Mosa Lina features an abstract and minimalist pixel art style alongside an ambient electronic soundtrack, and no plot, which has been described as giving it a surreal, dream-like atmosphere.

In addition to single-player, the game can be played in local or online co-op, and features a level editor that can be used to create custom levels which can be uploaded to the Steam Workshop or shared cross-platform in-game.

== Development ==
Developer Stuffed Wombat is based in Austria. According to him, the name Mosa Lina was chosen due to his background in experimental game designer circles whose games are often "completely SEO anti-optimized", and to be "the opposite of the Da Vinci painting, this pristine and static thing that everyone knows by heart and is supposed to admire", a declaration "of war on perfection and smoothness and general likeability", which was a guiding principle from the game's earliest development stages. Stuffed Wombat created several prototypes just for the game's movement with the goal of having very forgiving edge control and collision for the player character. Hip-hop producer Silkersoft made the game's sound effects and music based on the early prototypes' visuals (which were darker and more barren than the final game), creating an alien, horror-like soundscape, while Stuffed Wombat pushed for the audio direction to be similar to the work of English ambient musician The Caretaker. While the final game features no story or worldbuilding whatsoever, the player character was supposed to be an astronaut in earlier iterations.
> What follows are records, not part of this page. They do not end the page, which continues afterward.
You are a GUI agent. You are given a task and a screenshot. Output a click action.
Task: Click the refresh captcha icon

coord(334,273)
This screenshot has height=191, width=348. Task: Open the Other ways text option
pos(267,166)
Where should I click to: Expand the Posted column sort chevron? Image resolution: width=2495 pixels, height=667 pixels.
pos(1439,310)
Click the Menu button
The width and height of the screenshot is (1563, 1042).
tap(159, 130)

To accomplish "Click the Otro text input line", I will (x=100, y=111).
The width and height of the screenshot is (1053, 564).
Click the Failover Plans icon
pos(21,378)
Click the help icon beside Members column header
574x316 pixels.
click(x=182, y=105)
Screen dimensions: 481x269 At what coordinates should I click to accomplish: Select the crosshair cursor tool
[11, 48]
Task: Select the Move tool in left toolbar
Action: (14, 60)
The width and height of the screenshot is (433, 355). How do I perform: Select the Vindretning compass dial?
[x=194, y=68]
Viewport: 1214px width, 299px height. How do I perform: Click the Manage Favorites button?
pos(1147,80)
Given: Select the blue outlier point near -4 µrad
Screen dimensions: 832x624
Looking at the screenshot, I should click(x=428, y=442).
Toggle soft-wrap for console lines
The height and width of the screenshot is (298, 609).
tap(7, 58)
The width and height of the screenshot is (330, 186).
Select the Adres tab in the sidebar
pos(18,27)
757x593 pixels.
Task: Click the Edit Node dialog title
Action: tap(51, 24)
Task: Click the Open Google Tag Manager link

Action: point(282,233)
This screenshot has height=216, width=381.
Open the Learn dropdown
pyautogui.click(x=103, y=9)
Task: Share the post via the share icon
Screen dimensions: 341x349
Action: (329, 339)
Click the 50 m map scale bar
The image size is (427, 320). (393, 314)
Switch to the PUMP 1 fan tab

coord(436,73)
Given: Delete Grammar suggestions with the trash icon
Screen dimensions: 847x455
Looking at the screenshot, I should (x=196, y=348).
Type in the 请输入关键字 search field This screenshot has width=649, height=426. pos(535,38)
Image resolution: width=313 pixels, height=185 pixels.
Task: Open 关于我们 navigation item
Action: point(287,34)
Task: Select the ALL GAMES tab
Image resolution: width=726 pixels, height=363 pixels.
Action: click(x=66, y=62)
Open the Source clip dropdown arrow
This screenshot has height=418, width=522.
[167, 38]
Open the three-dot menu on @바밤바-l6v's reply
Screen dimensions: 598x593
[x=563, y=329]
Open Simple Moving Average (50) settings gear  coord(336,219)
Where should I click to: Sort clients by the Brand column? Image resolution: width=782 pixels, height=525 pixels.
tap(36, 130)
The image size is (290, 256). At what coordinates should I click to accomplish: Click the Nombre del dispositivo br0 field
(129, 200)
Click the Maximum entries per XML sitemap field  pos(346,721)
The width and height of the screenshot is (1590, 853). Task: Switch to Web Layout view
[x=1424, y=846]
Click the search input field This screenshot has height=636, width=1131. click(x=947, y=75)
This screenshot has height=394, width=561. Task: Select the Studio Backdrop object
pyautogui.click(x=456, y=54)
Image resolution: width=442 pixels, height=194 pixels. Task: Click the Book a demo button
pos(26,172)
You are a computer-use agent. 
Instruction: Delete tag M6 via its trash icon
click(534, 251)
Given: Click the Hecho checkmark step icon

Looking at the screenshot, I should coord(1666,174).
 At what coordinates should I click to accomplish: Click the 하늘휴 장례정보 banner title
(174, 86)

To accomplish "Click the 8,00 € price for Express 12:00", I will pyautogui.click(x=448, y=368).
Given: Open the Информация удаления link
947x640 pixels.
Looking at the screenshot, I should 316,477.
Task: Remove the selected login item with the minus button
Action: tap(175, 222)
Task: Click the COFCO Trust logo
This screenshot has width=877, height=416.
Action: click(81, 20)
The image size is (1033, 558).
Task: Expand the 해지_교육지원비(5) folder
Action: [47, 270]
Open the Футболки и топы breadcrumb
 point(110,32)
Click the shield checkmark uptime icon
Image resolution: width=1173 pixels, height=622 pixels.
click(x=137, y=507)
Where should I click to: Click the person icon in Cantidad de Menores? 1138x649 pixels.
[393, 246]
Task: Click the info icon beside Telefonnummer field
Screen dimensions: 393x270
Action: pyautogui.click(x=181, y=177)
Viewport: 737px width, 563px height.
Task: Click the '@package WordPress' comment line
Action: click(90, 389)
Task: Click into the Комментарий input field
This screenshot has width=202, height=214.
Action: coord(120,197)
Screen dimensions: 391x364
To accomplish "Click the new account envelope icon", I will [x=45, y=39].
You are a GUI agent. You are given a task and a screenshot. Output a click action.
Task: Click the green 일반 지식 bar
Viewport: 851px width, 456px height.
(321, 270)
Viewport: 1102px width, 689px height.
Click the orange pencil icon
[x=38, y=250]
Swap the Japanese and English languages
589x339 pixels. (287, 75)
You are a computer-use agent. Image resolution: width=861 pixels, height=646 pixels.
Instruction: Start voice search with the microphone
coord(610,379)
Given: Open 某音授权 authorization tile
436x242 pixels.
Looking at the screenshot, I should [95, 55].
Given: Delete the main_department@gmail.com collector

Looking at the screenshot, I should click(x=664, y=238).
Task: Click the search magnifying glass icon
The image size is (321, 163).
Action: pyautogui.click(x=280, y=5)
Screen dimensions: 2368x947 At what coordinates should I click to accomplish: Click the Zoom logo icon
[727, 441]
The game received a number of free updates after release, adding extra features such as more tools and levels, the level editor, co-op gameplay, and a speedrun mode. A number of features such as the ability to backflip or to encounter gravity-altering moon blocks were originally available by default, then removed, then re-added again as optional but disabled by default.

== Reception ==
Mark Brown of Game Maker's Toolkit says that "developer Stuffed Wombat sees Mosa Lina as a response or commentary on modern takes on immersive sims like Deathloop or Dishonored", where "abilities can feel less like emergent problem-solving tools and more like keys to open locks", saying that "Mosa Lina pushes back against that rigid puzzle-piece mentality and makes for a game where it's entirely up to you to find the right solution", and the game's varied tools, robust physics simulation, and randomness "lead to a game where I found myself creating clever and imaginative strategies over and over again", "the sort of memorable and emergent stories that you might get one or two times when playing through a typical immersive sim, but I had them every few minutes when playing Mosa Lina."

Writing for Sensatez, William Hernandez states that "as a puzzle, physics-based platformer, it's not exactly the kind of game that'll pop out in any significant way. The game's trailers might vaguely show off the game's quirkiness, but it's impossible to fully appreciate Mosa Lina until you're actually playing it. The game knows exactly what it wants to be, and it's impressive how much personality it can convey. Mosa Lina is experimental. Its formula isn't without flaws, but it definitely makes for a great game."